Fragmento:
que el poeta venezolano Eugenio Montejo ha llamado “las pestes del siglo XX”. A
saber, el franquismo, el fascismo, el nazismo o el comunismo.
Esas
oleadas de inmigrantes se hicieron venezolanas y sus hijos o nietos, entre
otros, pueden estar ahora protestando en las calles de Caracas, Valencia o San
Cristóbal. Venezuela ha sido fundamentalmente un país de acogida, de
bienvenida, con la tradición de exilio más baja del continente, quizás porque
el siglo XX, con sus contados paréntesis, fue el siglo de la conquista de la
paz, como gustaba de decir al historiador Manuel Caballero.
Ese
fulgor democrático de los años sesenta, vale recordarlo, no era la norma en
América Latina, continente asediado con los personajes preferidos por la
ficción que tramaban novelistas como García Márquez, Vargas Llosa, Fuentes o
Roa Bastos, pero personajes que en la realidad creaban monstruos nada ficticios
y sí muy reales a la hora de acabar con críticos u opositores. Nadie recuerda
hoy que lo que se dio por llamar la doctrina Betancourt (en reconocimiento al
presidente Rómulo Betancourt) se constituyó en el primer obstáculo para que
regímenes como el de Cuba no entraran en la recién fundada OEA: una postura,
por cierto, muy distinta a la que muestra una reciente foto tomada en La
Habana, en la que 15 presidentes latinoamericanos sonríen a cámara sin emitir
una sola palabra sobre derechos humanos en la isla. La política latinoamericana
de hoy, qué duda cabe, es más amiga de los negocios que de los fundamentos
éticos.
La
gesta democrática venezolana duró al menos 40 años (1958-1998) y, si bien en
las postrimerías el crecimiento de la deuda social y el auge de la corrupción
gubernamental fueron cánceres letales, el precio que el país ha pagado por sus
omisiones no daba como para recuperar las pestes que, según el historiador
Ramón J. Velásquez, creíamos haber enterrado en el siglo XIX: militarismo,
caudillismo y personalismo.
La
llegada de Chávez en 1999, que para muchos representaba un esfuerzo para saldar
las cuentas de nuestra imperfecta democracia, para otros más conscientes
significó la vuelta de todas nuestras pesadillas, precisamente las que siempre
habían atentado contra nuestro sueño republicano. De militar exgolpista a
exponente de la antipolítica, de personajillo parlanchín a hijo putativo del
caimán barbudo, los muchos rostros que Chávez quiso tener se resumen a uno
solo: la idea de que la redención social pasa por un absoluto control del
poder. Y ese ha sido el pretexto que, aderezado con fusión de los poderes
públicos, alta renta petrolera y fuerte manu militari, nos ha traído hasta hoy,
cuando sus díscolos herederos se enfrentan a una revuelta social que, en
definitiva, no logran entender.

(Listado guardado)
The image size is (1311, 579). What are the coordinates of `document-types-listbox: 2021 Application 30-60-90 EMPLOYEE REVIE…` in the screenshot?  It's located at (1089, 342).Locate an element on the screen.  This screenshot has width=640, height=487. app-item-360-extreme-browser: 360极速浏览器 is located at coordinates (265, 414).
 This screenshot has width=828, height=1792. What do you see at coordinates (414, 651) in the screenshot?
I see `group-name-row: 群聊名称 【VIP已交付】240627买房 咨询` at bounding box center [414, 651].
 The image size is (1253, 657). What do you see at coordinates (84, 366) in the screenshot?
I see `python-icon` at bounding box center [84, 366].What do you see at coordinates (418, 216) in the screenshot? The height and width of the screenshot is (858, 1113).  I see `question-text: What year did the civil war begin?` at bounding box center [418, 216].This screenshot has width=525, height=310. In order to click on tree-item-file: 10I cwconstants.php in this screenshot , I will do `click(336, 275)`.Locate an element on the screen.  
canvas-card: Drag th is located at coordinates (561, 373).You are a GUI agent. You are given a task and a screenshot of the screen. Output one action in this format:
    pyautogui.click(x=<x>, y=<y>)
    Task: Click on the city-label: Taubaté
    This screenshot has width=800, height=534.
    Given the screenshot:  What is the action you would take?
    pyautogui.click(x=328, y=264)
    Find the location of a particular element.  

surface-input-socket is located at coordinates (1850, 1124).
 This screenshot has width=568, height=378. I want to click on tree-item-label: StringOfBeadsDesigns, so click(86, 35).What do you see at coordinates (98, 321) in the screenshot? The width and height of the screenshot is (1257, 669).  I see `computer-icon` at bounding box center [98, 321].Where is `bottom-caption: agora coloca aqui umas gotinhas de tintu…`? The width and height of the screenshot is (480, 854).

Tarea A:
Copia sin cambios la parte del fragmento sobre Venezuela que empieza en "que el poeta" y termina en "historiador Manuel Caballero.".
Tarea B:
Responde con datos del fragmento sobre Venezuela:
(i) ¿Entre qué años duró la gesta democrática venezolana?
(ii) ¿Qué tres pestes creíamos haber enterrado en el siglo XIX, según el historiador Ramón J. Velásquez?
(iii) ¿Cuántos presidentes latinoamericanos sonríen en la foto tomada en La Habana?
Tarea C:
Sigue escribiendo el fragmento sobre Venezuela a partir de su última frase.

Respuesta A:
que el poeta venezolano Eugenio Montejo ha llamado “las pestes del siglo XX”. A
saber, el franquismo, el fascismo, el nazismo o el comunismo.
Esas
oleadas de inmigrantes se hicieron venezolanas y sus hijos o nietos, entre
otros, pueden estar ahora protestando en las calles de Caracas, Valencia o San
Cristóbal. Venezuela ha sido fundamentalmente un país de acogida, de
bienvenida, con la tradición de exilio más baja del continente, quizás porque
el siglo XX, con sus contados paréntesis, fue el siglo de la conquista de la
paz, como gustaba de decir al historiador Manuel Caballero.

Respuesta B:
(i) Entre 1958 y 1998.
(ii) Militarismo, caudillismo y personalismo.
(iii) Quince.

Respuesta C:
En
el testimonio de los estudiantes que hoy protestan en las calles de Venezuela prevalece
una noción inconmovible: la idea de que el futuro no existe. No tendrán
hospitales donde trabajar, puentes que construir, edificios que diseñar, casas
donde vivir, viajes que hacer. Por eso es que las concentraciones y marchas,
que se quieren pacíficas, a veces se vuelven rabiosas. Por eso es que una
estudiante se impacienta y llora frente a otra mujer que es soldado de una
barricada: “¿Es que no ves que ambas somos venezolanas?”, le increpa la
sensible a la que se muestra indiferente.
Para
estas reacciones humanas que van del dramatismo a la angustia, del grito a la
impotencia, los herederos de Chávez no han tenido otra idea distinta que
reprimir, reprimir a la juventud venezolana, quizás porque en estas
circunstancias no pueden admitir la evidencia mayor, que es la absoluta
incapacidad para resolver nada, pues conducen un Estado quebrado, forajido,
lleno de deudas y acreedores, inmovilizado hasta en las decisiones más
intrascendentes, que ellos mismos han desbancado.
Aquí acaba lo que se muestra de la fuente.